Data records

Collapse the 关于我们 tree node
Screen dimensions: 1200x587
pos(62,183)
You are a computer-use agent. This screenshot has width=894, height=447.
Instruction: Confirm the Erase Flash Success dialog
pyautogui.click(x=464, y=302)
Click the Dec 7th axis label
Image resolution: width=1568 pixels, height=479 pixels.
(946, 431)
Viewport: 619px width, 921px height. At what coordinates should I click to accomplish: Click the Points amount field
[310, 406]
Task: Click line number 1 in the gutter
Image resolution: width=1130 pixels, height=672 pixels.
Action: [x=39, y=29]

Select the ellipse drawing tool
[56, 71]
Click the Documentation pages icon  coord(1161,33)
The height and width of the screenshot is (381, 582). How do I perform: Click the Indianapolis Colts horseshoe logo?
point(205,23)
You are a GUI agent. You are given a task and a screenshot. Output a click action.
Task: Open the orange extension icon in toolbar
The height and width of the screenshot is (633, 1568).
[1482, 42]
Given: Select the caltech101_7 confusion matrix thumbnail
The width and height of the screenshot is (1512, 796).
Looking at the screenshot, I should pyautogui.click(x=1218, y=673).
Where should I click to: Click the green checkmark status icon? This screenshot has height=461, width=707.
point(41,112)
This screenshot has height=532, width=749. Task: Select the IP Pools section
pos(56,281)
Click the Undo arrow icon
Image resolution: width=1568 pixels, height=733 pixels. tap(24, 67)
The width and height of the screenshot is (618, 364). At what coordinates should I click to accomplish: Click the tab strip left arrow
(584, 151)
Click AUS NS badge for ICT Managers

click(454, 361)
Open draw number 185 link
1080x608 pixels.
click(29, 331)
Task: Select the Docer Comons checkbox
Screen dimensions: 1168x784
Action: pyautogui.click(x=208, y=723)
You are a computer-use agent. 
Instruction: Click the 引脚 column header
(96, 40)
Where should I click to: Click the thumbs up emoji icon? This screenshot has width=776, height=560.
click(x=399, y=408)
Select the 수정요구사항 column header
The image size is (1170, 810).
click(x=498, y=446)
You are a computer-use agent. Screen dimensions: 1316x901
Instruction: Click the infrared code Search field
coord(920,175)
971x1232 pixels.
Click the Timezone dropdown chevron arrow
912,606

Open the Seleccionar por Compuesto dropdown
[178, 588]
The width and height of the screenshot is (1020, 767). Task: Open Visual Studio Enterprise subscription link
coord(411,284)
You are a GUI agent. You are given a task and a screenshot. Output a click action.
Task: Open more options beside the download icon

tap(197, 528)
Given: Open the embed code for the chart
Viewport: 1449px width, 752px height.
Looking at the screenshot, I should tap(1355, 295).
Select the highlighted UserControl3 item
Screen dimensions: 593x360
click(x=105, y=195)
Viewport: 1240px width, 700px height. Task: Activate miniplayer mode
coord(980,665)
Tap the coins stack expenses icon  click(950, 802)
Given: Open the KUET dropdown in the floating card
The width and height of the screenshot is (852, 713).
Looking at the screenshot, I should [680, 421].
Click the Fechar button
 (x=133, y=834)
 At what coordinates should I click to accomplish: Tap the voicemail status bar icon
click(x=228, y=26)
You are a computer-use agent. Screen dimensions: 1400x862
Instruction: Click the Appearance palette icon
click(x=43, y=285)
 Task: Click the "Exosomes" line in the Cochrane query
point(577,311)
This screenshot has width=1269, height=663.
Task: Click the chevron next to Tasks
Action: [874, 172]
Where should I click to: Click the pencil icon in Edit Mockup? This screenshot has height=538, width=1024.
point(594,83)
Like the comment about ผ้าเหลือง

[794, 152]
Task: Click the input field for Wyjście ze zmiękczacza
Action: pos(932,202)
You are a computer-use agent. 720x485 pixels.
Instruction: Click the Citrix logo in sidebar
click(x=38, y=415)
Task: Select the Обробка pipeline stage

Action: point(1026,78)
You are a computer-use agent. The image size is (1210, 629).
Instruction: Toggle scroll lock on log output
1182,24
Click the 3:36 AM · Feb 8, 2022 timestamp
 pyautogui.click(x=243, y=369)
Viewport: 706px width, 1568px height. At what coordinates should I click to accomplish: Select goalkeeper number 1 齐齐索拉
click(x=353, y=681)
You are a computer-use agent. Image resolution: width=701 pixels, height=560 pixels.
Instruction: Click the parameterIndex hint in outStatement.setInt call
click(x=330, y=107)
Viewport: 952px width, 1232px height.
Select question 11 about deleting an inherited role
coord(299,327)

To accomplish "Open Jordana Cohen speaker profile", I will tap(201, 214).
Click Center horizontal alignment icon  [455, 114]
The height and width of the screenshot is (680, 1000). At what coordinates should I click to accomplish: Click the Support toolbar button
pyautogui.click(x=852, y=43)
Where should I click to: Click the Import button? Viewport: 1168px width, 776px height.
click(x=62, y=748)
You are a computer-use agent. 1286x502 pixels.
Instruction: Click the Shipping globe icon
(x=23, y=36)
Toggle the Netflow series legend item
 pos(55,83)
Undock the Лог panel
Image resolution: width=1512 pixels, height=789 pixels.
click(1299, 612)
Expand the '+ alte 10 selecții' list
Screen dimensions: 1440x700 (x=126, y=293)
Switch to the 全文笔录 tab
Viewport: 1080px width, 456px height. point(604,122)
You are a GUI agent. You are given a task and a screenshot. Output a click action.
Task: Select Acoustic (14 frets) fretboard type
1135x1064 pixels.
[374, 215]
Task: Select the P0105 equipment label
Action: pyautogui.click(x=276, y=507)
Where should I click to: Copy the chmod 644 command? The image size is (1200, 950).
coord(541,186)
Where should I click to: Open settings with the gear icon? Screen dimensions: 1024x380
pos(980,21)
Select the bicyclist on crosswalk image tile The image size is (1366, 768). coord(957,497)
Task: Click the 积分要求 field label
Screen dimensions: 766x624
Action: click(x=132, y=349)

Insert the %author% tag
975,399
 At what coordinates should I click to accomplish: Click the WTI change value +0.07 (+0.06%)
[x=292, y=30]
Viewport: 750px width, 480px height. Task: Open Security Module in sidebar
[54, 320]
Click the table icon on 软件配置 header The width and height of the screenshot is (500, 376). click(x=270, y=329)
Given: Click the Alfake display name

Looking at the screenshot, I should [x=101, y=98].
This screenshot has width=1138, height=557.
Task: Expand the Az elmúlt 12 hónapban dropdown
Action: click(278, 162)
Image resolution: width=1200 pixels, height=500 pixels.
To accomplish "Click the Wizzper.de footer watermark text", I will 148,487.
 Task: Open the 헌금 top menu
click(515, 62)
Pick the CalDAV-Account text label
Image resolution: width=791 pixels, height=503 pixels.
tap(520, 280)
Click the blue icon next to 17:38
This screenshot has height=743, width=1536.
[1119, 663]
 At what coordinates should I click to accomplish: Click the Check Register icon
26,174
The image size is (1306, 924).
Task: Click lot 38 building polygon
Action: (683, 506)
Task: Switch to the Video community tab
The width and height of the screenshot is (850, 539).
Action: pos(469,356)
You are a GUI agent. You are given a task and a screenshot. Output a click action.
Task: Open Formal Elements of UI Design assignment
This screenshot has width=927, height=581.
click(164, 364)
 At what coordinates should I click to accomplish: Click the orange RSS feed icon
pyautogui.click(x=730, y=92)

- _About this exercise_: Copy every line of the records, leaving nothing out.

- _Completed exercise_:
Collapse the 关于我们 tree node
Screen dimensions: 1200x587
pos(62,183)
You are a computer-use agent. This screenshot has width=894, height=447.
Instruction: Confirm the Erase Flash Success dialog
pyautogui.click(x=464, y=302)
Click the Dec 7th axis label
Image resolution: width=1568 pixels, height=479 pixels.
(946, 431)
Viewport: 619px width, 921px height. At what coordinates should I click to accomplish: Click the Points amount field
[310, 406]
Task: Click line number 1 in the gutter
Image resolution: width=1130 pixels, height=672 pixels.
Action: [x=39, y=29]

Select the ellipse drawing tool
[56, 71]
Click the Documentation pages icon  coord(1161,33)
The height and width of the screenshot is (381, 582). How do I perform: Click the Indianapolis Colts horseshoe logo?
point(205,23)
You are a GUI agent. You are given a task and a screenshot. Output a click action.
Task: Open the orange extension icon in toolbar
The height and width of the screenshot is (633, 1568).
[1482, 42]
Given: Select the caltech101_7 confusion matrix thumbnail
The width and height of the screenshot is (1512, 796).
Looking at the screenshot, I should pyautogui.click(x=1218, y=673).
Where should I click to: Click the green checkmark status icon? This screenshot has height=461, width=707.
point(41,112)
This screenshot has height=532, width=749. Task: Select the IP Pools section
pos(56,281)
Click the Undo arrow icon
Image resolution: width=1568 pixels, height=733 pixels. tap(24, 67)
The width and height of the screenshot is (618, 364). At what coordinates should I click to accomplish: Click the tab strip left arrow
(584, 151)
Click AUS NS badge for ICT Managers

click(454, 361)
Open draw number 185 link
1080x608 pixels.
click(29, 331)
Task: Select the Docer Comons checkbox
Screen dimensions: 1168x784
Action: pyautogui.click(x=208, y=723)
You are a computer-use agent. 
Instruction: Click the 引脚 column header
(96, 40)
Where should I click to: Click the thumbs up emoji icon? This screenshot has width=776, height=560.
click(x=399, y=408)
Select the 수정요구사항 column header
The image size is (1170, 810).
click(x=498, y=446)
You are a computer-use agent. Screen dimensions: 1316x901
Instruction: Click the infrared code Search field
coord(920,175)
971x1232 pixels.
Click the Timezone dropdown chevron arrow
912,606

Open the Seleccionar por Compuesto dropdown
[178, 588]
The width and height of the screenshot is (1020, 767). Task: Open Visual Studio Enterprise subscription link
coord(411,284)
You are a GUI agent. You are given a task and a screenshot. Output a click action.
Task: Open more options beside the download icon

tap(197, 528)
Given: Open the embed code for the chart
Viewport: 1449px width, 752px height.
Looking at the screenshot, I should tap(1355, 295).
Select the highlighted UserControl3 item
Screen dimensions: 593x360
click(x=105, y=195)
Viewport: 1240px width, 700px height. Task: Activate miniplayer mode
coord(980,665)
Tap the coins stack expenses icon  click(950, 802)
Given: Open the KUET dropdown in the floating card
The width and height of the screenshot is (852, 713).
Looking at the screenshot, I should [680, 421].
Click the Fechar button
 (x=133, y=834)
 At what coordinates should I click to accomplish: Tap the voicemail status bar icon
click(x=228, y=26)
You are a computer-use agent. Screen dimensions: 1400x862
Instruction: Click the Appearance palette icon
click(x=43, y=285)
 Task: Click the "Exosomes" line in the Cochrane query
point(577,311)
This screenshot has width=1269, height=663.
Task: Click the chevron next to Tasks
Action: [874, 172]
Where should I click to: Click the pencil icon in Edit Mockup? This screenshot has height=538, width=1024.
point(594,83)
Like the comment about ผ้าเหลือง

[794, 152]
Task: Click the input field for Wyjście ze zmiękczacza
Action: pos(932,202)
You are a computer-use agent. 720x485 pixels.
Instruction: Click the Citrix logo in sidebar
click(x=38, y=415)
Task: Select the Обробка pipeline stage

Action: point(1026,78)
You are a computer-use agent. The image size is (1210, 629).
Instruction: Toggle scroll lock on log output
1182,24
Click the 3:36 AM · Feb 8, 2022 timestamp
 pyautogui.click(x=243, y=369)
Viewport: 706px width, 1568px height. At what coordinates should I click to accomplish: Select goalkeeper number 1 齐齐索拉
click(x=353, y=681)
You are a computer-use agent. Image resolution: width=701 pixels, height=560 pixels.
Instruction: Click the parameterIndex hint in outStatement.setInt call
click(x=330, y=107)
Viewport: 952px width, 1232px height.
Select question 11 about deleting an inherited role
coord(299,327)

To accomplish "Open Jordana Cohen speaker profile", I will tap(201, 214).
Click Center horizontal alignment icon  [455, 114]
The height and width of the screenshot is (680, 1000). At what coordinates should I click to accomplish: Click the Support toolbar button
pyautogui.click(x=852, y=43)
Where should I click to: Click the Import button? Viewport: 1168px width, 776px height.
click(x=62, y=748)
You are a computer-use agent. 1286x502 pixels.
Instruction: Click the Shipping globe icon
(x=23, y=36)
Toggle the Netflow series legend item
 pos(55,83)
Undock the Лог panel
Image resolution: width=1512 pixels, height=789 pixels.
click(1299, 612)
Expand the '+ alte 10 selecții' list
Screen dimensions: 1440x700 (x=126, y=293)
Switch to the 全文笔录 tab
Viewport: 1080px width, 456px height. point(604,122)
You are a GUI agent. You are given a task and a screenshot. Output a click action.
Task: Select Acoustic (14 frets) fretboard type
1135x1064 pixels.
[374, 215]
Task: Select the P0105 equipment label
Action: pyautogui.click(x=276, y=507)
Where should I click to: Copy the chmod 644 command? The image size is (1200, 950).
coord(541,186)
Where should I click to: Open settings with the gear icon? Screen dimensions: 1024x380
pos(980,21)
Select the bicyclist on crosswalk image tile The image size is (1366, 768). coord(957,497)
Task: Click the 积分要求 field label
Screen dimensions: 766x624
Action: click(x=132, y=349)

Insert the %author% tag
975,399
 At what coordinates should I click to accomplish: Click the WTI change value +0.07 (+0.06%)
[x=292, y=30]
Viewport: 750px width, 480px height. Task: Open Security Module in sidebar
[54, 320]
Click the table icon on 软件配置 header The width and height of the screenshot is (500, 376). click(x=270, y=329)
Given: Click the Alfake display name

Looking at the screenshot, I should [x=101, y=98].
This screenshot has width=1138, height=557.
Task: Expand the Az elmúlt 12 hónapban dropdown
Action: click(278, 162)
Image resolution: width=1200 pixels, height=500 pixels.
To accomplish "Click the Wizzper.de footer watermark text", I will 148,487.
 Task: Open the 헌금 top menu
click(515, 62)
Pick the CalDAV-Account text label
Image resolution: width=791 pixels, height=503 pixels.
tap(520, 280)
Click the blue icon next to 17:38
This screenshot has height=743, width=1536.
[1119, 663]
 At what coordinates should I click to accomplish: Click the Check Register icon
26,174
The image size is (1306, 924).
Task: Click lot 38 building polygon
Action: (683, 506)
Task: Switch to the Video community tab
The width and height of the screenshot is (850, 539).
Action: pos(469,356)
You are a GUI agent. You are given a task and a screenshot. Output a click action.
Task: Open Formal Elements of UI Design assignment
This screenshot has width=927, height=581.
click(164, 364)
 At what coordinates should I click to accomplish: Click the orange RSS feed icon
pyautogui.click(x=730, y=92)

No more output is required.